The book could have benefited by closer proof-reading in both prose and poetry sections. However, some of what I perceived as misspelling or awkward word usage may be a result of the difficulty of deciphering the hand-writing. Or it may be a difference in interpretation. (For example, is the title “The Mountain Trial” a misspelling-- or a play on words? Regardless, Lachman has produced a remarkable labor of love.

Thursday, March 12, 2015

New Review of "Moth at the Window" posted on Barnes & Noble.com

Shared here a new review posted at Barnes & Noble.com by Kathrin Lassila Day - March 2015

"This sweet, moving book is filled with poetry and an especially personal variety of history.

Mary Lachman (a friend of mine) has combined her grandfather’s poems—a trove she discovered after his death—with her own childhood vacation experiences of the region where he lived. His poems are an intimate autobiography; her stories give us the day-to-day scenes of family life that, though they usually see print only in biographies of eminent figures, make up so much of the culture of a particular place and time.

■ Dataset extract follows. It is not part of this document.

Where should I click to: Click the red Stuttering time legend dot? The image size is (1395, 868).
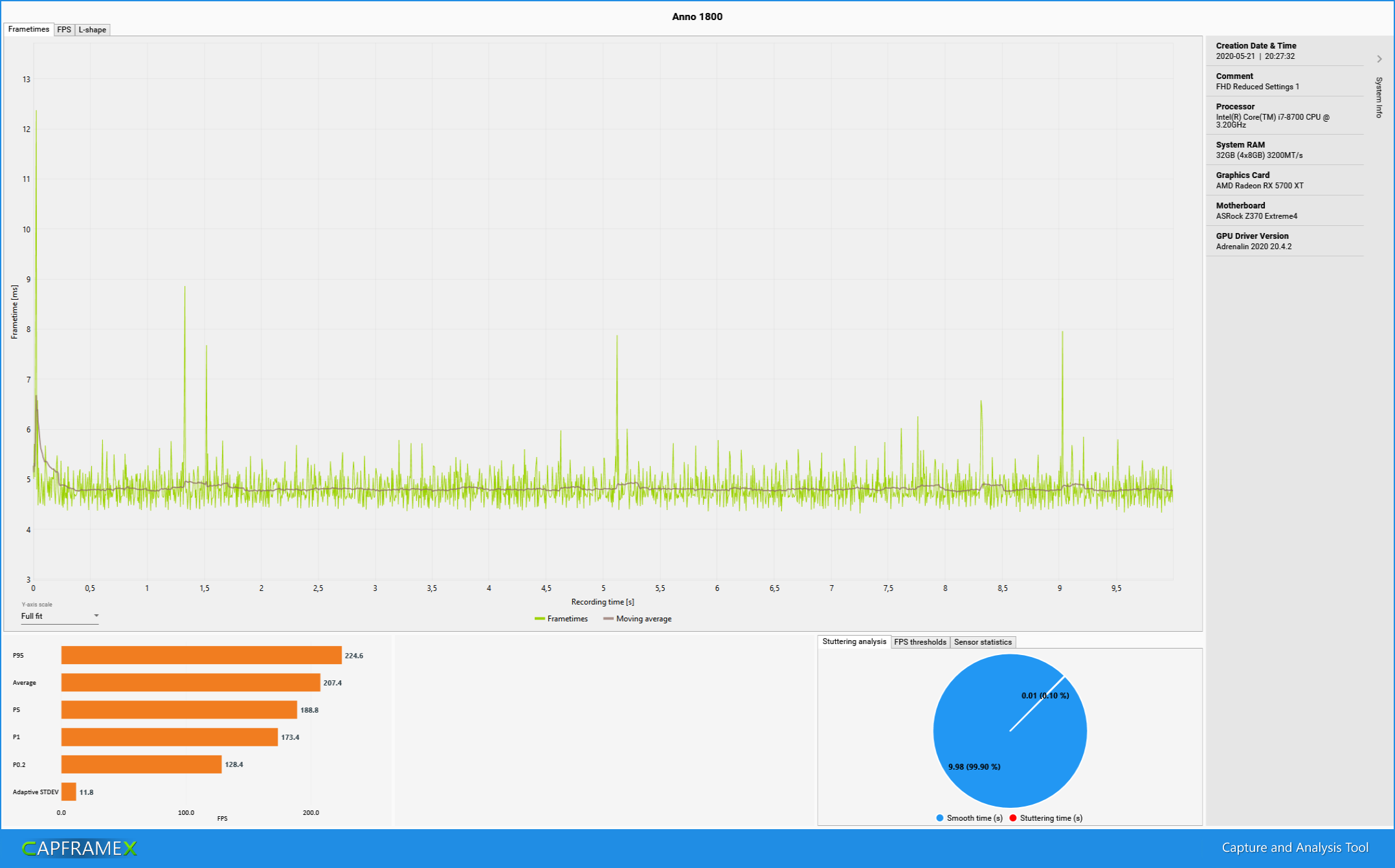[1013, 818]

In the case of Moth at the Window, the place is southern Indiana and the time the mid-twentieth century (with glances back to earlier generations). Every chapter provides poems of a particular theme, along with Mary’s memories.

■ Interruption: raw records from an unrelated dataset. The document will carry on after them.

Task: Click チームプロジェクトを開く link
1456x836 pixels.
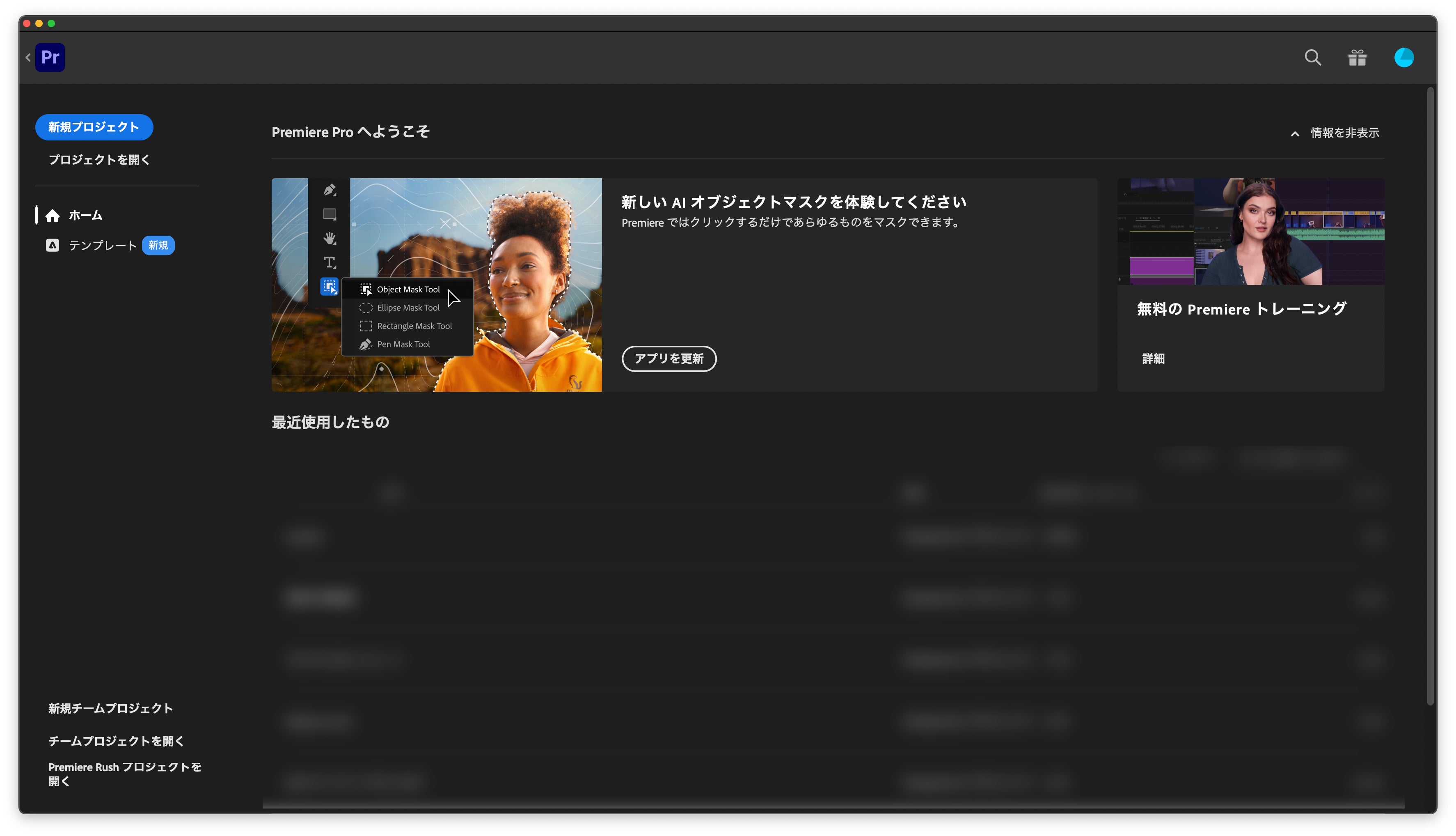Action: 116,741
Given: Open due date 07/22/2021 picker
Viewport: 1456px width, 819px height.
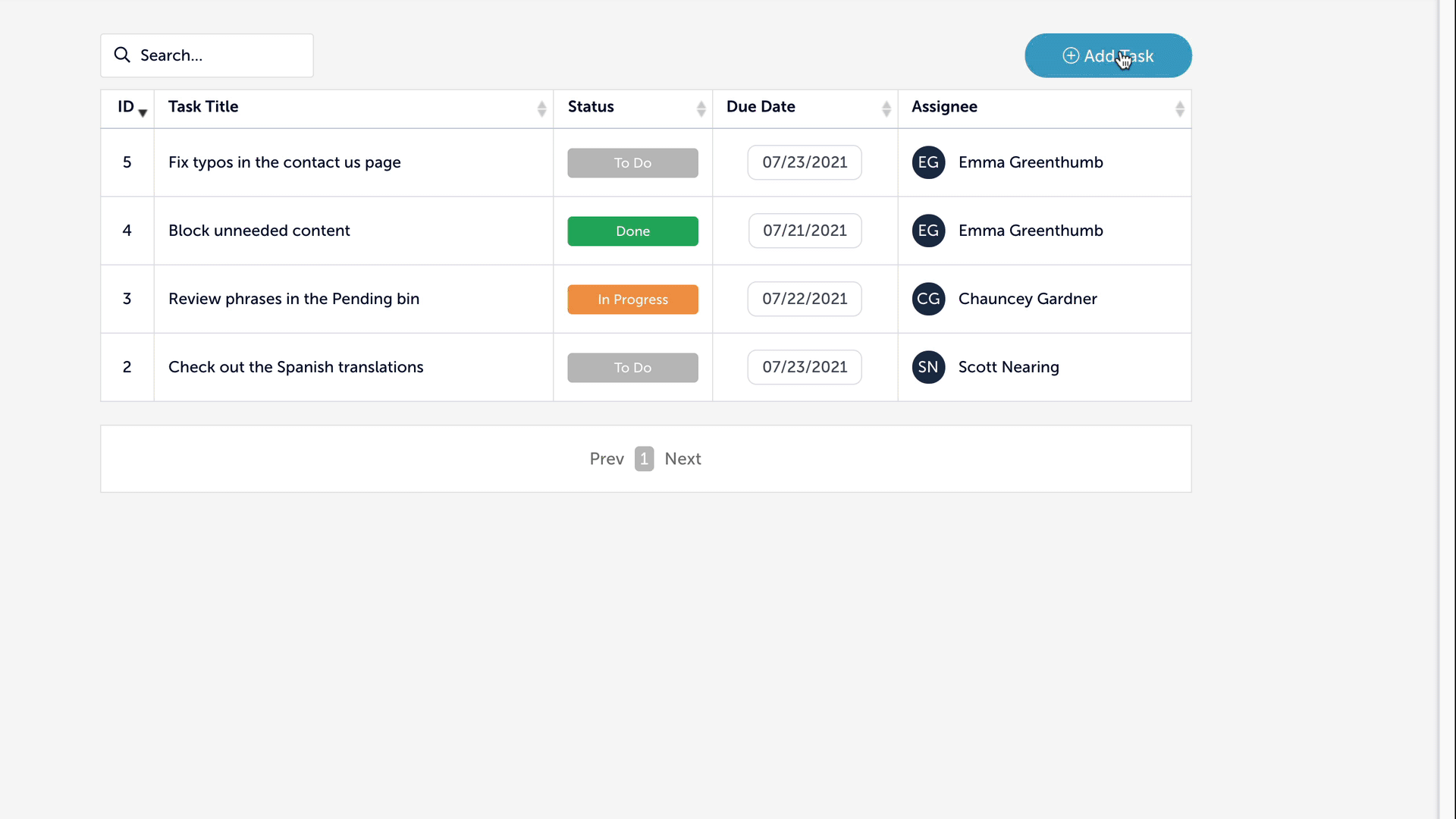Looking at the screenshot, I should point(805,299).
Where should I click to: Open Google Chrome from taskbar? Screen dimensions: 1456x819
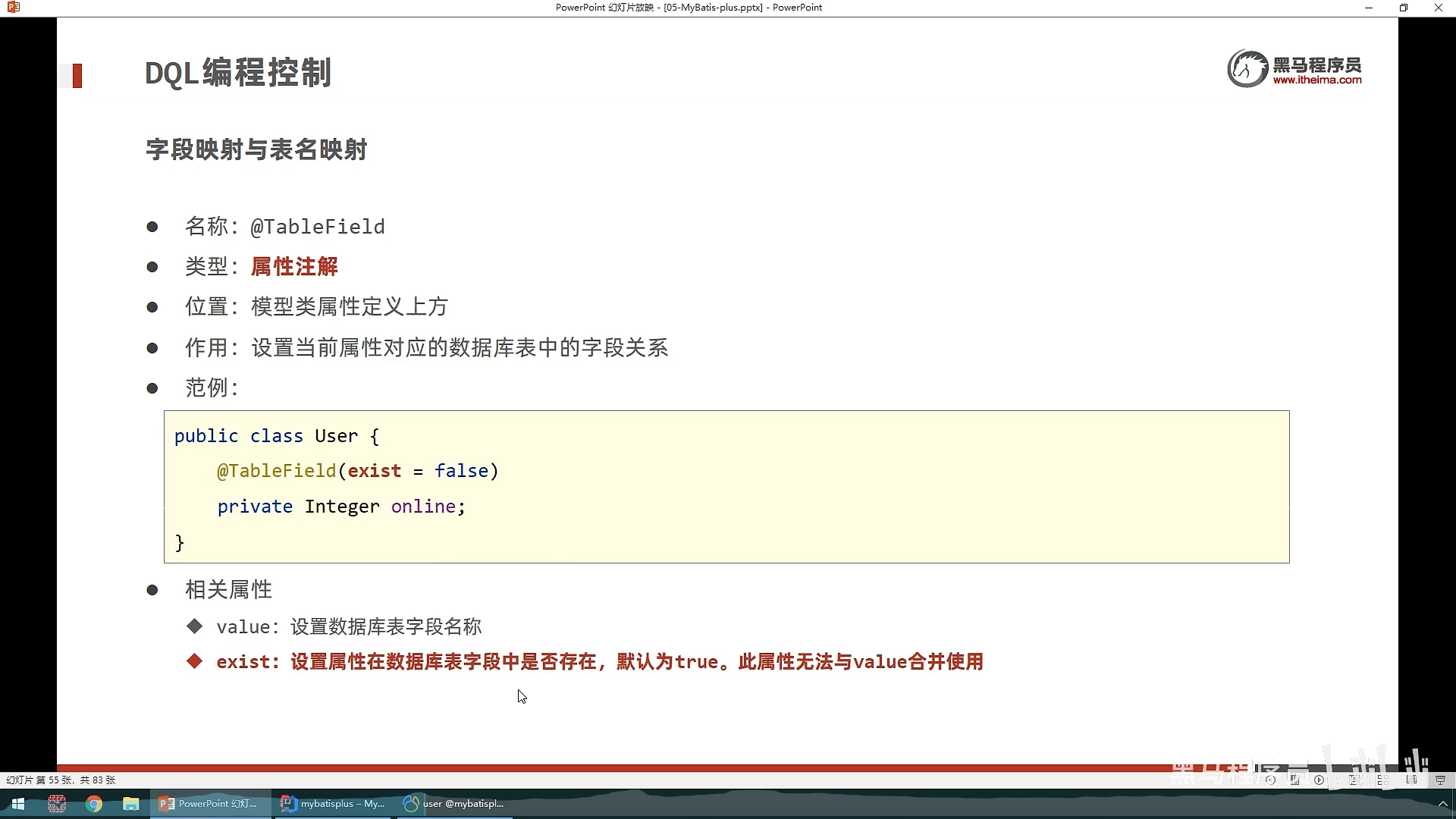pyautogui.click(x=94, y=804)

Mary gives us just enough wonderful vacation scenes to make us wish for more. She had an uncle who “would spread peanut butter on sliced Vidalia onions.” She had an aunt whose bathroom was done completely in pink, from the tile to the rug to the faux-fur cover over the toilet lid. She and her brother were at her step-grandmother’s house one day when an auburn piglet wandered into the yard. Mary and her brother chased it ferociously, and must have come incredibly close to catching it, but the pig “scrambled and squealed and scampered into little crannies between bushes that we children could never fit through.” They lost the race, to their deep chagrin.

Mary’s grandfather, Grover W. Clayton, was a high school principal and a dedicated amateur poet—which today sounds like an incongruous combination, but it shouldn’t. There are more than 80 poems in this book, and although Clayton wasn’t Shelley (and who among us is?), he wrote poems of wisdom and feeling that show us a man with a great heart. The book has love poems, religious poems, poems about nature, meditations on death and loss—including the death of Clayton’s infant son—and many poems in which one watches a human being sorting out his values, choices, and path through life.

A few excerpts:

“The crown of life is confidence of friends.
It may be earned, but never bought nor sold.”
“Though it may seem to be a paradox,
We only keep the love we give away.”
“When the sun has set
And men view my life
In its afterglow,
May they truly say
They have lost a friend.”

Thank you, Mary, for a book full of warmth."

~And thank you Kathrin for your words!